### RECORDED DATA
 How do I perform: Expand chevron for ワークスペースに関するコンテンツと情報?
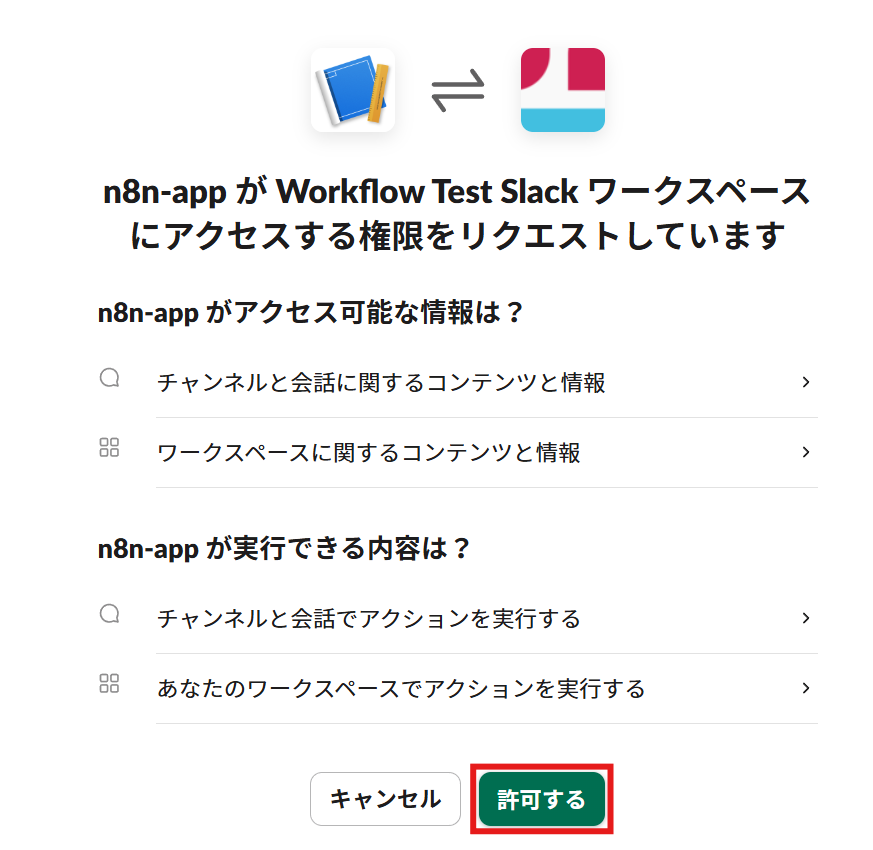point(806,452)
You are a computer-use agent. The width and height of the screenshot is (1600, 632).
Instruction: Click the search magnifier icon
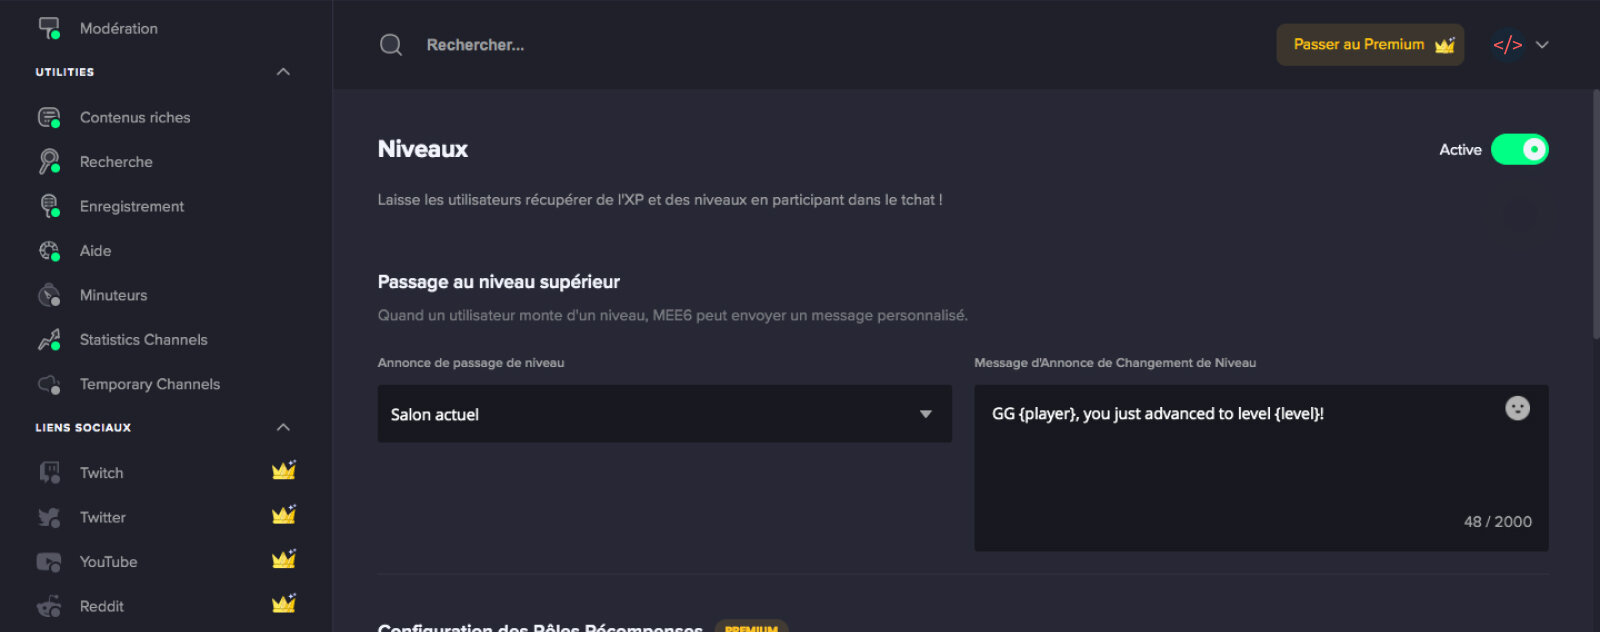391,45
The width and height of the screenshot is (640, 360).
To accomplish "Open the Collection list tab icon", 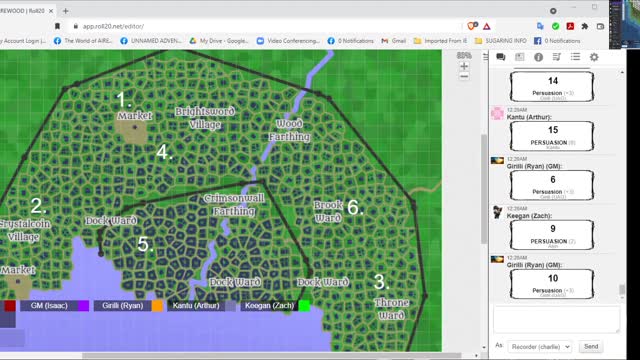I will [576, 57].
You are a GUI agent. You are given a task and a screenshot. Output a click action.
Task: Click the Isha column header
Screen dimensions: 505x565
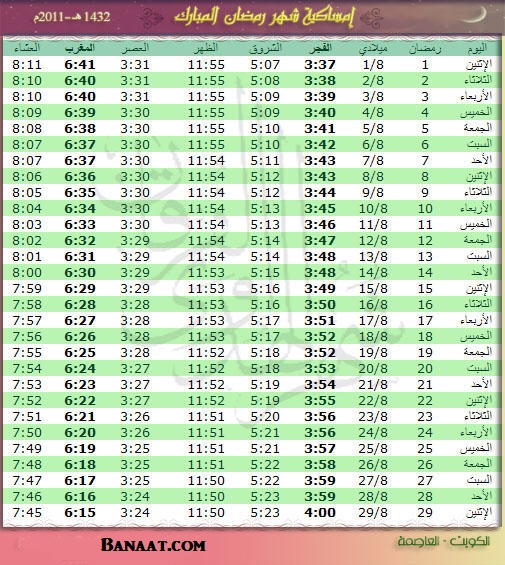(x=27, y=48)
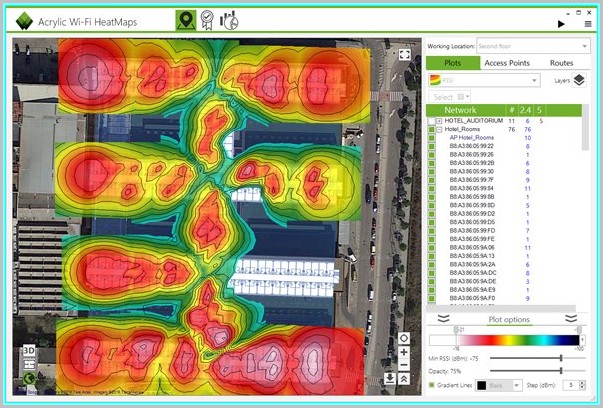603x408 pixels.
Task: Select the map location pin toolbar icon
Action: [185, 20]
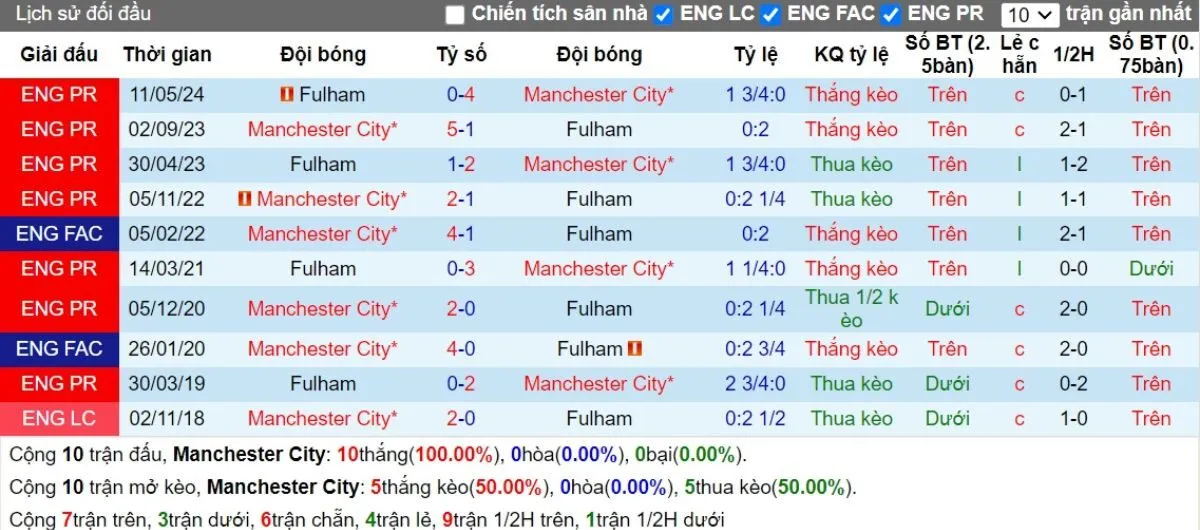Disable the ENG PR filter checkbox
Screen dimensions: 1200x530
[892, 15]
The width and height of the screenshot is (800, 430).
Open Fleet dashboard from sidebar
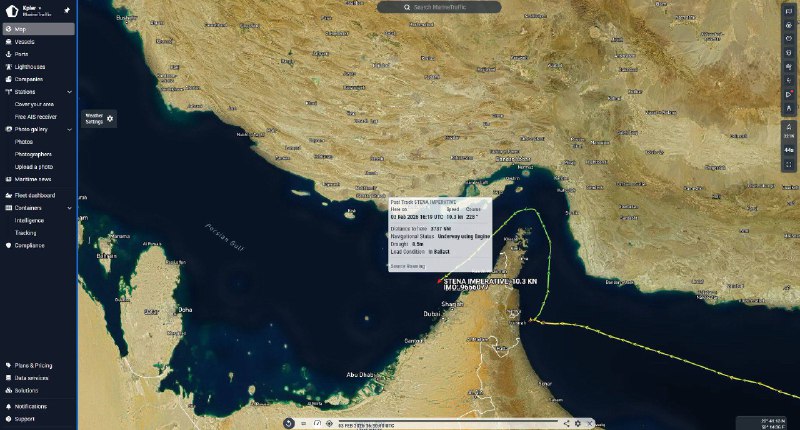tap(34, 195)
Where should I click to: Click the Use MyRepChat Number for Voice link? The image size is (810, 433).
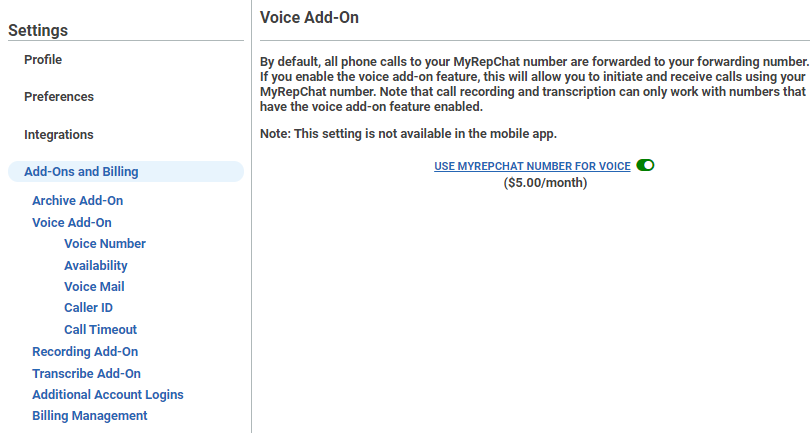[532, 166]
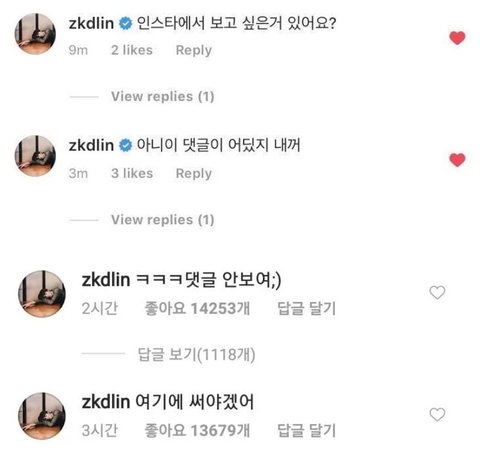Like the 여기에 써야겠어 comment

tap(437, 414)
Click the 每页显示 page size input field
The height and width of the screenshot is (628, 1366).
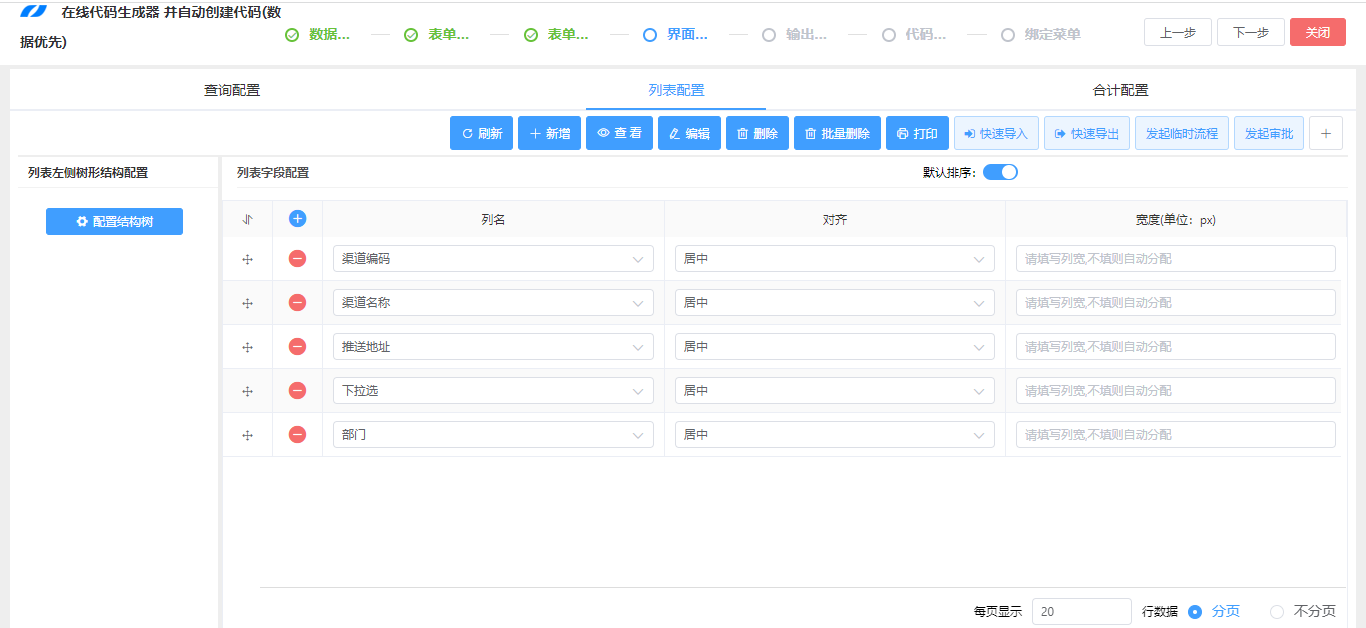point(1081,611)
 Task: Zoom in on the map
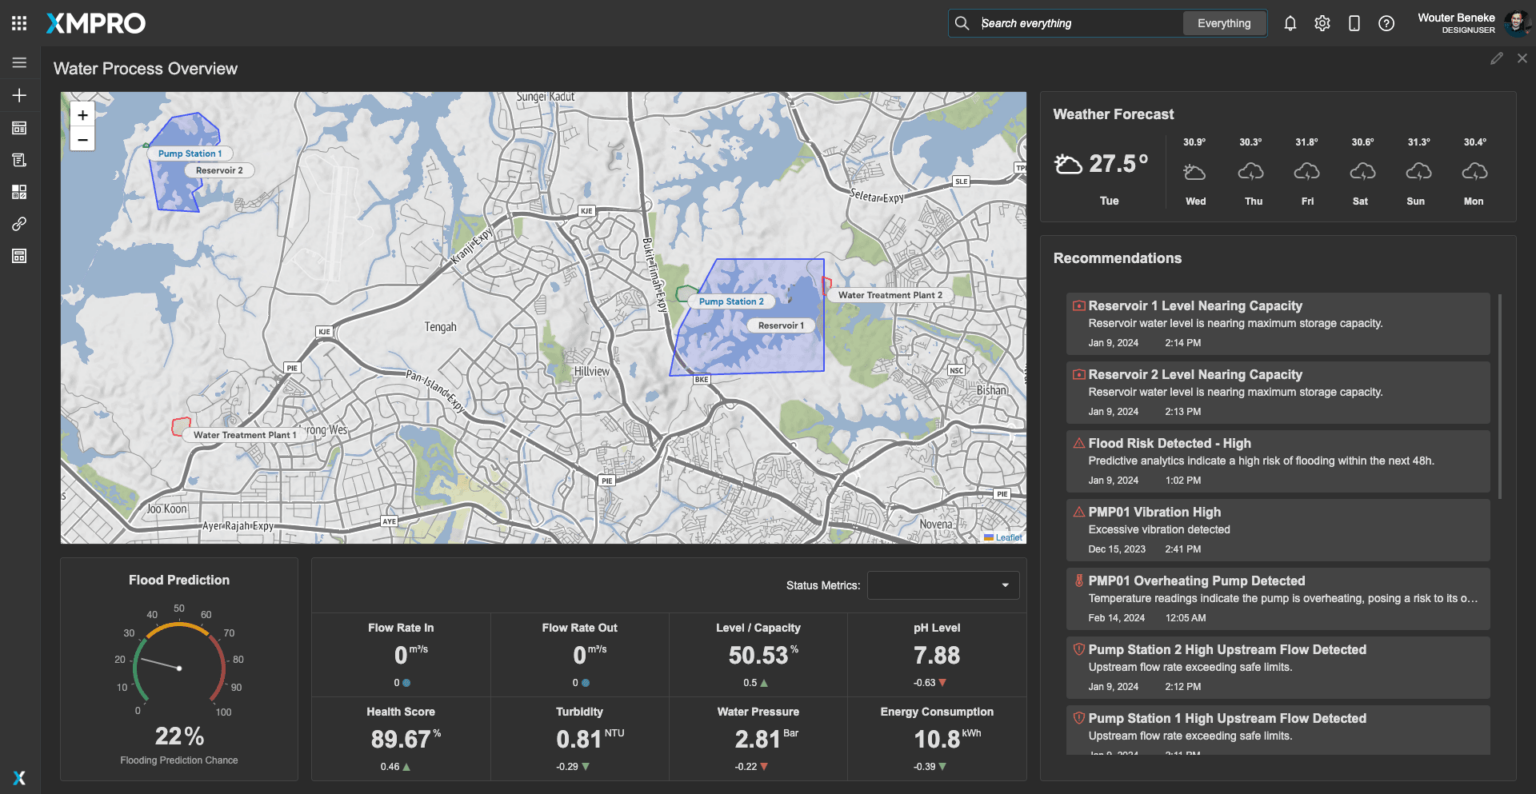click(83, 115)
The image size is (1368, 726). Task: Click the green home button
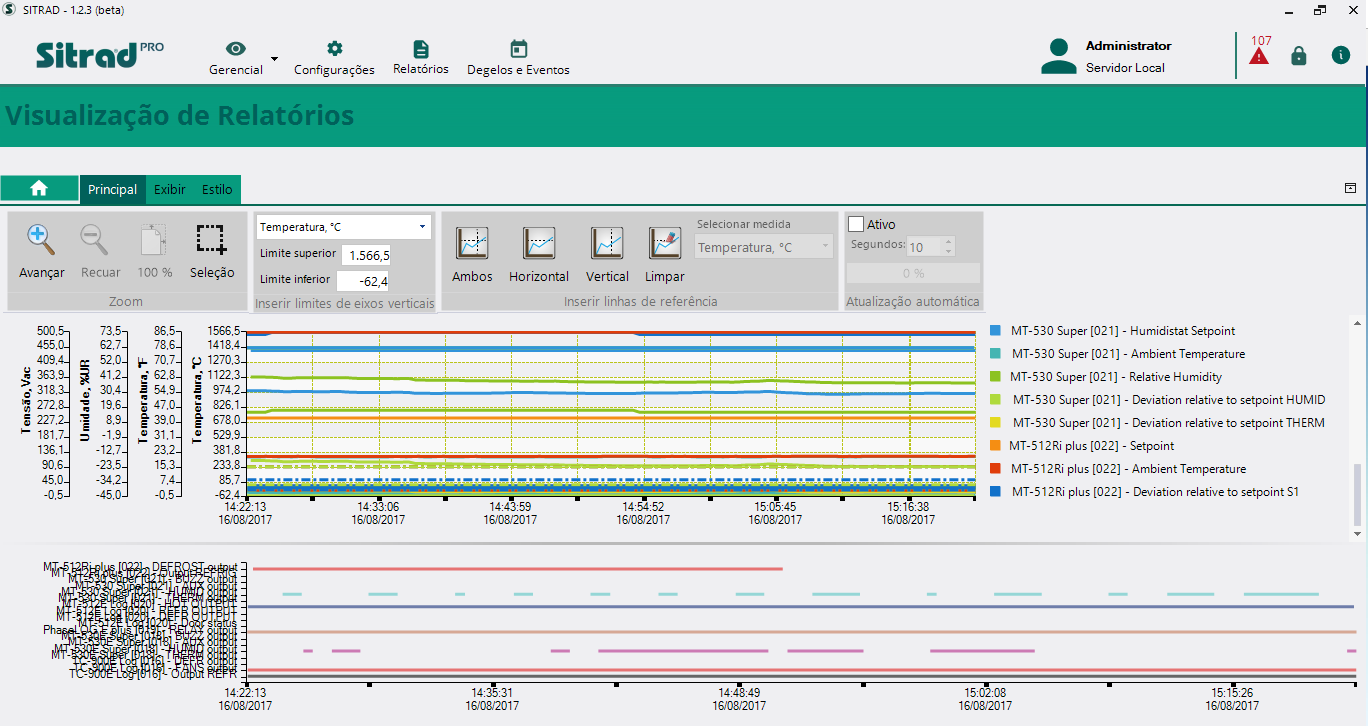[x=39, y=188]
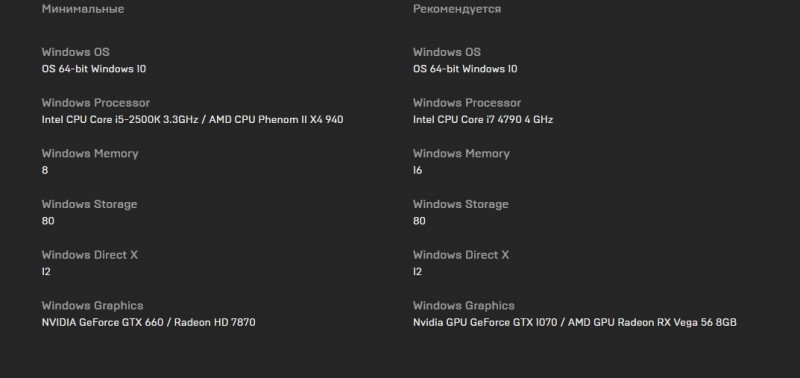Select the Intel Core i7 4790 text
This screenshot has height=378, width=800.
click(x=483, y=119)
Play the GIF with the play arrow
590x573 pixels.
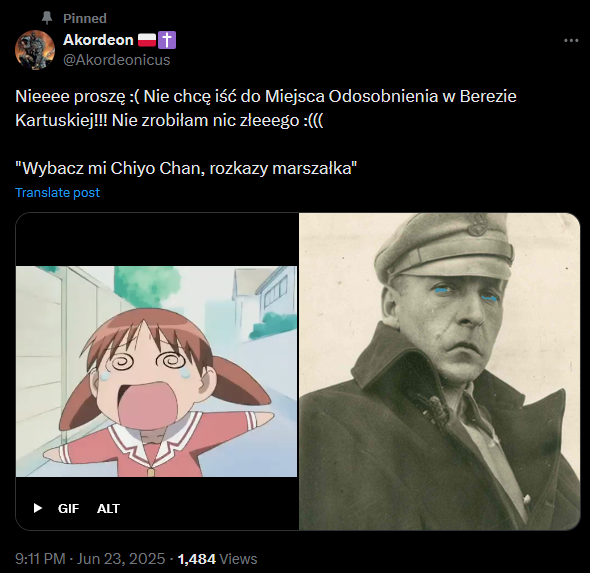(x=38, y=508)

### PROBLEM DESCRIPTION
Without any pictures, please write out the lines from the one containing "The image size is (1368, 726)." through the final line of the data, exactly and inclusive of both ends.

### SOLUTION TO THIS PROBLEM
The image size is (1368, 726). Task: Click the green home button
[x=39, y=188]
Select the Intel Core i7 4790 text
This screenshot has height=378, width=800.
click(x=483, y=119)
Play the GIF with the play arrow
590x573 pixels.
(x=38, y=508)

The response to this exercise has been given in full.